3

I have a file of 4.5MB (9,223,136 lines) with the following information:

0       0
0.0147938       3.67598e-07
0.0226194       7.35196e-07
0.0283794       1.10279e-06
0.033576        1.47039e-06
0.0383903       1.83799e-06
0.0424806       2.20559e-06
0.0465545       2.57319e-06
0.0499759       2.94079e-06

In each column a value is represented a value from 0 to 100 meaning a percentage. My goal is to draw a graphic in ggplot2 to see check the percentages between them (e.g. with 20% of column1 what is the percentage achieved on column2). Heres is my R script:

library(ggplot2)
dataset=read.table("~/R/datasets/cumul.txt.gz")
p <- ggplot(dataset,aes(V2,V1))
p <- p + geom_line()
p <- p + scale_x_continuous(formatter="percent") + scale_y_continuous(formatter="percent")
p <- p + theme_bw()
ggsave("~/R/grafs/cumul.png")

I'm having a problem because every time i run this R runs out of memory, giving the error: "Cannot allocate vector of size 128.0 Mb ". I'm running 32-bit R on a Linux machine and i have about 4gb free memory.

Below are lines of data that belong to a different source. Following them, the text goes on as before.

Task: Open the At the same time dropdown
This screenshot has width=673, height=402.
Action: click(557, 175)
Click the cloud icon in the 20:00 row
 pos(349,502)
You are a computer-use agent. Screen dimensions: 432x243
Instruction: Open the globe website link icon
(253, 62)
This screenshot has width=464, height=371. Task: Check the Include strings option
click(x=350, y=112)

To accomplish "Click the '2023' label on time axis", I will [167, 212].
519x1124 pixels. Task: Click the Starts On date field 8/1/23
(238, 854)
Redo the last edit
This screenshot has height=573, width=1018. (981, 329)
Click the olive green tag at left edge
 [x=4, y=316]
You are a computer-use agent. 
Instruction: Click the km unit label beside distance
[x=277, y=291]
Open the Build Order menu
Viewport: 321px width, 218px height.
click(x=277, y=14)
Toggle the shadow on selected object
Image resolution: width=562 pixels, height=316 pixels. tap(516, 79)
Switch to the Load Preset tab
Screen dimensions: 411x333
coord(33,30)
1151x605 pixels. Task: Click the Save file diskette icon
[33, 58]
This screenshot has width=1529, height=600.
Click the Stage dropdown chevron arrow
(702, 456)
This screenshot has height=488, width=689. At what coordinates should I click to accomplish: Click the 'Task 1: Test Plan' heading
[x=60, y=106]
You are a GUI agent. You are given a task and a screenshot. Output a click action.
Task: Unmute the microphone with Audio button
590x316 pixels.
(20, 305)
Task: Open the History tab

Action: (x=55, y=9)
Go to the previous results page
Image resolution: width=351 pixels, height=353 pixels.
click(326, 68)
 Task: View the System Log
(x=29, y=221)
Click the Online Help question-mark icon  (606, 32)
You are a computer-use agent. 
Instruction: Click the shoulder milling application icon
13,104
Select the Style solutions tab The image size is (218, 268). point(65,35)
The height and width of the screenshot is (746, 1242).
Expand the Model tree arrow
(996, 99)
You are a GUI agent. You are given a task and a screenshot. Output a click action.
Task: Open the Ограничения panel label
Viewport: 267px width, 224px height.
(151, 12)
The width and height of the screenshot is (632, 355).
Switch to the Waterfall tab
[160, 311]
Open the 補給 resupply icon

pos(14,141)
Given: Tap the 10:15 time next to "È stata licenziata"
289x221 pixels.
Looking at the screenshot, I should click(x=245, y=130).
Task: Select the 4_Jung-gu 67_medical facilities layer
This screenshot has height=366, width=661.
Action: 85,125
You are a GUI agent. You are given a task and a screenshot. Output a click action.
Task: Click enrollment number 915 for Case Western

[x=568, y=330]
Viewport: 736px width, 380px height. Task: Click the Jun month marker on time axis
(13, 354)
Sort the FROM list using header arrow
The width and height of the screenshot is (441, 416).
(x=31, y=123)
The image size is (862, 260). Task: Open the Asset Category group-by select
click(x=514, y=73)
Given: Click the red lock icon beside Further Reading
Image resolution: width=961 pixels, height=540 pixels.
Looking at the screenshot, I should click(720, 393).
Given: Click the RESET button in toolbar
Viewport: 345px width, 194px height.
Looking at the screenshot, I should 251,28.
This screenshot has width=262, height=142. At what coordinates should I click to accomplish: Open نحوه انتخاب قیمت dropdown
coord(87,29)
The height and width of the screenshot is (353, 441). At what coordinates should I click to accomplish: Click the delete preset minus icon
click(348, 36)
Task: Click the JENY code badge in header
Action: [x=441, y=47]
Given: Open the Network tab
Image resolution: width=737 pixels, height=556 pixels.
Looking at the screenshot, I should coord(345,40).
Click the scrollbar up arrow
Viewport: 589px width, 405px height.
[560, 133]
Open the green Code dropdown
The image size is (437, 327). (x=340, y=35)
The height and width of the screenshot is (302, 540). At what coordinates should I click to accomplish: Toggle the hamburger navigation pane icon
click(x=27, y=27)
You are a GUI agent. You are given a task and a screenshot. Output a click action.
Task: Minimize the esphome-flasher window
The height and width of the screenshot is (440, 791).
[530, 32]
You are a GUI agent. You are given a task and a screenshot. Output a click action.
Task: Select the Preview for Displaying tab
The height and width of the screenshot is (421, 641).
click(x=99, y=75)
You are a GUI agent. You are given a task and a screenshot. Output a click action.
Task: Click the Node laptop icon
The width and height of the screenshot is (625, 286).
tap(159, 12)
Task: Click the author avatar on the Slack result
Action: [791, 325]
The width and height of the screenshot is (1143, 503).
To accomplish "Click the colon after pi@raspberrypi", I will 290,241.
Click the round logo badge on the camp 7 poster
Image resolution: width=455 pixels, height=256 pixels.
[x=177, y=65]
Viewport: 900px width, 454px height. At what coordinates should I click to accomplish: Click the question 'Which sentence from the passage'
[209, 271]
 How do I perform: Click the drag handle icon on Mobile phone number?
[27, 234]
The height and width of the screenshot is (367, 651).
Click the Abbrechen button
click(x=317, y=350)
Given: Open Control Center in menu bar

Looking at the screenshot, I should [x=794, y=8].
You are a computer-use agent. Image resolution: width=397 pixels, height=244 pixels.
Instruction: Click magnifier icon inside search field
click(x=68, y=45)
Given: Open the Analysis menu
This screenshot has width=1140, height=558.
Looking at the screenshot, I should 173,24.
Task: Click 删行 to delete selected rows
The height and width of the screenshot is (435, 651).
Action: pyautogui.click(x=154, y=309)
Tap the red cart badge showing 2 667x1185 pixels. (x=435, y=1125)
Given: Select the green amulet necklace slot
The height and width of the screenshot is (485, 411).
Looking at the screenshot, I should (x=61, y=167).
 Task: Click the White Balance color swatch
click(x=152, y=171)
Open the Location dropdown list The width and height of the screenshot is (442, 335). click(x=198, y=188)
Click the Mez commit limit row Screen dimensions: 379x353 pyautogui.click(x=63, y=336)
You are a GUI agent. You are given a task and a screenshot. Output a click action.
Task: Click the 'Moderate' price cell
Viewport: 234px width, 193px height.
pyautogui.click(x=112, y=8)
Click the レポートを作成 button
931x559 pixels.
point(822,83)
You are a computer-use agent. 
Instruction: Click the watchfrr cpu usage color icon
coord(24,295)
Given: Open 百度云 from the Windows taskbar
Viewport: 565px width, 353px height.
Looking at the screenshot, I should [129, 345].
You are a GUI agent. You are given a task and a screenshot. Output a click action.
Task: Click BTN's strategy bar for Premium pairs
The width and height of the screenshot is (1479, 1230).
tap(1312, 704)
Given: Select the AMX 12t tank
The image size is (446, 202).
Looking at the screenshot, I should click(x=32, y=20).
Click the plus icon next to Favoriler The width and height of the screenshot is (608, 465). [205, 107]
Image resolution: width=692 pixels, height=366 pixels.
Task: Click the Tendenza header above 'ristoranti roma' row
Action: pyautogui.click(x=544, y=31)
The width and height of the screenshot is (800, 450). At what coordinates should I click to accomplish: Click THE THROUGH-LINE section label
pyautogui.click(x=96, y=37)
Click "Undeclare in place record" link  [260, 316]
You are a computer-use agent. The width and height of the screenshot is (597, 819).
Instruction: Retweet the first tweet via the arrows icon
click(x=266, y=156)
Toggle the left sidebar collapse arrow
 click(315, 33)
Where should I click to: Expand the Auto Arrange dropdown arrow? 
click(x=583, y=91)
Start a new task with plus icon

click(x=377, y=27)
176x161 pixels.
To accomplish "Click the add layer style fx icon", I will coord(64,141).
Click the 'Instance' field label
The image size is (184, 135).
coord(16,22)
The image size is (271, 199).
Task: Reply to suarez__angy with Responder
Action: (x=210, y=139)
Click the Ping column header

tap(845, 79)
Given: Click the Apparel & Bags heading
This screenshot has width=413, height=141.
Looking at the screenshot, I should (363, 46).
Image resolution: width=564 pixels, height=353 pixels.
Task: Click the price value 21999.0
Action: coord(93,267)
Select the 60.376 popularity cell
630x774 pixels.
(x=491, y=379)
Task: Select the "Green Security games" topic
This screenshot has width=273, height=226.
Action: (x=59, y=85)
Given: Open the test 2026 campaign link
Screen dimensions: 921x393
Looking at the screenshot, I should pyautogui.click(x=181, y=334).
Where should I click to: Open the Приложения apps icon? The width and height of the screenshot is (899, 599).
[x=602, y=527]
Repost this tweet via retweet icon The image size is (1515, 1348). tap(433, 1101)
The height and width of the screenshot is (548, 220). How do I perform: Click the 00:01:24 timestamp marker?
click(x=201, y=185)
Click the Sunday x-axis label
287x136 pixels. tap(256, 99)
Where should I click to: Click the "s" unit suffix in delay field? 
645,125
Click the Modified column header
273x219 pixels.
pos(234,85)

I thought on a workaround that consists of reducing the precision of these values (by rounding them) and eliminate duplicate lines so that i have less lines on the dataset. Could you give me some advice on how to do this?

Barata
  • 2,799
  • 3
  • 22
  • 20
  • 1
    do you have any other objects in your workspace? When this happens to me, I normally save the objects I need, and then restart with a clean workspace. Calling gc() may also help if you remove unwanted objects. – richiemorrisroe Jun 01 '11 at 11:03
  • @richie I start a clean R session calling only this script: `/usr/bin/R CMD BATCH --vanilla --no-timing ~/scripts/R/grafs/cumul.R ~/R/scripts_output/cumul.txt ` – Barata Jun 01 '11 at 11:26
  • does the script only create the example above or does it create more objects? – richiemorrisroe Jun 01 '11 at 11:28
  • @richiemorrisroe I try run it (with dummy data and clean workspace) on 8GB RAM, 64-Win. Process reach 6GB when I kill it. So only way is to limit size of data. – Marek Jun 01 '11 at 12:17

1 Answers1

12

Are you sure you have 9 million lines in a 4.5MB file (edit: perhaps your file is 4.5 GB??)? It must be heavily compressed -- when I create a file that is one tenth the size, it's 115Mb ...

n <- 9e5
set.seed(1001)
z <- rnorm(9e5)
z <- cumsum(z)/sum(z)
d <- data.frame(V1=seq(0,1,length=n),V2=z)
ff <- gzfile("lgfile2.gz", "w")
write.table(d,row.names=FALSE,col.names=FALSE,file=ff)
close(ff)
file.info("lgfile2.gz")["size"]

It's hard to tell from the information you've given what kind of "duplicate lines" you have in your data set ... unique(dataset) will extract just the unique rows, but that may not be useful. I would probably start by simply thinning the data set by a factor of 100 or 1000:

smdata <- dataset[seq(1,nrow(dataset),by=1000),]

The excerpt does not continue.